Ora Madrid mette il turbo. Spagnoli più ricchi di noi

Ma crescono più di noi e adesso sono anche più ricchi. Gli spagnoli ci hanno sorpassato nel 2017, lo ha certificato il Fondo monetario internazionale: il pil procapite, confrontato a parità di potere d’acquisto, è più alto dell’Italia. Non solo. Di questo passo, nel prossimi cinque anni, la Spagna sarà il 7% più ricca del Belpaese. Hanno avuto la Troika (Fmi, Bce e Ue) in casa quando chiesero gli aiuti per salvare il sistema bancario al collasso, la disoccupazione alle stelle e il referendum catalano. Eppure, ci hanno superato e sembrano destinati a staccarci in lunghezza.

Pensare che, solo dieci anni fa, la situazione era agli antipodi, eravamo noi a stare meglio, il 10% meglio degli spagnoli, considerando gli stessi indicatori. Andando ancora più indietro nel tempo, al 1997, il Fmi colloca l’Italia al 18esimo posto della classifica globale e prevede per noi, arrivando al 2023, un tracollo fino alla 37esima posizione. Merito di Madrid o colpa di Roma? Certo, il Paese iberico cresce più di noi. Il Fmi stima un pil in aumento del 2,8% quest’anno e del 2,2% il prossimo mentre l’Italia si fermerà all’1,5% e all’1,1%. I progressi ci vengono riconosciuti ma la nostra ripresa viaggia a ritmi dimezzati rispetto all’Europa (2,4% nel 2018 e 2% nel 2019 nell’Area Euro) e il fondo di Washington punta l’attenzione più sullo stallo italiano che sulle positive performance dell’economia spagnola che, comunque, rallenta rispetto al 3,1% messo a segno nel 2017 ed è appesantita da una disoccupazione maggiore della nostra.

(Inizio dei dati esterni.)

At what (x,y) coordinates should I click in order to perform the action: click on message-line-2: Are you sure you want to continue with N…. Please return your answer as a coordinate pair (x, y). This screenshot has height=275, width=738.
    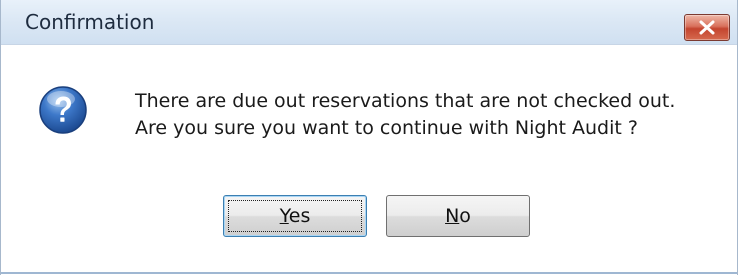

A preoccupare il Fmi è anche l’instabilità politica che sta minando la fiducia degli investitori internazionali e rallentando il percorso delle riforme. Il ministro Pier Carlo Padoan, a Washington per i lavori del Fmi e del G20, difende la strategia attuata dal suo governo e alla prossima legislazione dice: “Non ci sono scorciatoie, è la strada giusta”. Ma la numero uno del Fondo, Christine Lagarde, avverte che non c’è tempo da perdere, “bisogna riparare il tetto” perché “nubi si addensano” sui cieli dell’economia globale. La guerra dei dazi, il quadro macroeconomico instabile e la mina del debito mondiale non consentono di stare sereni. Se a questo si aggiunge la fine del Qantitative easing, gli acquisti di titoli di Stato da parte della Bce, per un Paese ad alto debito come il nostro c’è poco da sedersi sugli allori.

Intanto, è atteso per la prossima settimana, probabilmente martedì, il Documento di economia e finanza che – secondo indiscrezioni – dovrebbe accelerare all’1,6% dall’1,5% stimato finora. Nel 2019 e nel 2020 il pil rallenterà invece all’1,4% e all’1,3% per l’effetto ‘recessivo’ delle clausole di salvaguardia sull’Iva previste a legislazione vigente. Starà al prossimo governo mettere in campo le misure giuste per riagganciare i cugini spagnoli. O, quantomeno, non farci doppiare.